:: WORK INSTRUCTION ::
Lines of the data that contain the word "each" are the ones to copy.
(TASK MATERIAL)
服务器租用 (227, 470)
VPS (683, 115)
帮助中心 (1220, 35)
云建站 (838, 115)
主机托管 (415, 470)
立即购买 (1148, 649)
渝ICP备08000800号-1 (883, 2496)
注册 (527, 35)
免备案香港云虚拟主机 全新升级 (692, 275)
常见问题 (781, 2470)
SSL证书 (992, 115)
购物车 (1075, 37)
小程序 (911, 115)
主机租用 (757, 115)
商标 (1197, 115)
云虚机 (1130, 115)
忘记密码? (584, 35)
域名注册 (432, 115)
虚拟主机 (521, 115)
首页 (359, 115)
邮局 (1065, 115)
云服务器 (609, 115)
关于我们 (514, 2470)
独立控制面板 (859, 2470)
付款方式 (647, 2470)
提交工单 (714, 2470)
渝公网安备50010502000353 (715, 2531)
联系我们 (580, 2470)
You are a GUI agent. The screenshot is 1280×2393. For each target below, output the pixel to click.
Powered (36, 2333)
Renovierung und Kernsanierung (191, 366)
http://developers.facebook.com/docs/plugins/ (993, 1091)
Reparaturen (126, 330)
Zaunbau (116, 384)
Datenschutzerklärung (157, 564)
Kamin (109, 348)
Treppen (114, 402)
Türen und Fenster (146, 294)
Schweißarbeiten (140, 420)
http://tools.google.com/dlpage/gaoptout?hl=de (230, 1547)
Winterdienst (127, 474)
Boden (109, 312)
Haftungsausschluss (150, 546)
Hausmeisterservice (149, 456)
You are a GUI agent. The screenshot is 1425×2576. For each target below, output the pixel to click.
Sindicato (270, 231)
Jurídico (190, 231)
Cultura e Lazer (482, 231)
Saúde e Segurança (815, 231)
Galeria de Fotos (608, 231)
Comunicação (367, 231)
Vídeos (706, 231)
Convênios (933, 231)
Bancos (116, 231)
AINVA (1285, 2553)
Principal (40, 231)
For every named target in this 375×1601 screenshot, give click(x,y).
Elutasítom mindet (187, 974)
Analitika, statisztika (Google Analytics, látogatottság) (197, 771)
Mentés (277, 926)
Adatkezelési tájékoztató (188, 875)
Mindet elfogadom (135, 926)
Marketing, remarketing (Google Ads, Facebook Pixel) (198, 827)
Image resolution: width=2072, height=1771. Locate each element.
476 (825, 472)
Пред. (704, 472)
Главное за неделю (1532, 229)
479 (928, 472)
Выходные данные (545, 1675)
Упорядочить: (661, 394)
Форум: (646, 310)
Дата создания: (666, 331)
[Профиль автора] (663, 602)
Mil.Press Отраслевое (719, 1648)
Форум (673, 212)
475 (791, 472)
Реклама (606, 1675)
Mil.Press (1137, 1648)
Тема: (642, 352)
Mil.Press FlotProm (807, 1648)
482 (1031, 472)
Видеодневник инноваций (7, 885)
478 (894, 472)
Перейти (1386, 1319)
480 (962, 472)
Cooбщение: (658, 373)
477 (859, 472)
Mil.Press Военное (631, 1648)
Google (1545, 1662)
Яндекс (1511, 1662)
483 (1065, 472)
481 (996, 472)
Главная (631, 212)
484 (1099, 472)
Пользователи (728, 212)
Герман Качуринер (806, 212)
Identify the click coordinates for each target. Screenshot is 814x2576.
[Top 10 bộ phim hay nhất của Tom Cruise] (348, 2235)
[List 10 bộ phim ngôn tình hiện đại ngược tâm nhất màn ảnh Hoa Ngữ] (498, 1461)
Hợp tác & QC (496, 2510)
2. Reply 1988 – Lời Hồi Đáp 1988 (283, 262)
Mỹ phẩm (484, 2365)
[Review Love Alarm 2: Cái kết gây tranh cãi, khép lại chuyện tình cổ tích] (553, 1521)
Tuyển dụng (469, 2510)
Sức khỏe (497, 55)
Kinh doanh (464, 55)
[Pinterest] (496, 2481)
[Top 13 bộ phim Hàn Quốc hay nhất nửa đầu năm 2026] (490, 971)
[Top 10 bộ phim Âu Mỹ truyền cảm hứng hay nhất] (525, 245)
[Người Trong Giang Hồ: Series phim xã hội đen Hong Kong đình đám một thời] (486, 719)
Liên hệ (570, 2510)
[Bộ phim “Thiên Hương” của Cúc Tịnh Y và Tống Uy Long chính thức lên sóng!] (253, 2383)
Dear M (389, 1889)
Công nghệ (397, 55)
(End TASK MATERIAL)
:: COMPLETED TASK ::
You are a GUI agent. The screenshot is 1280×2393. For each target below, output the pixel to click.
You are a GUI agent. The screenshot is 1425×2576. For each target below, output the pixel to click.
Image resolution: width=2072, height=1771. Locate each element.
Identify the click coordinates for each target. Screenshot is 814x2576.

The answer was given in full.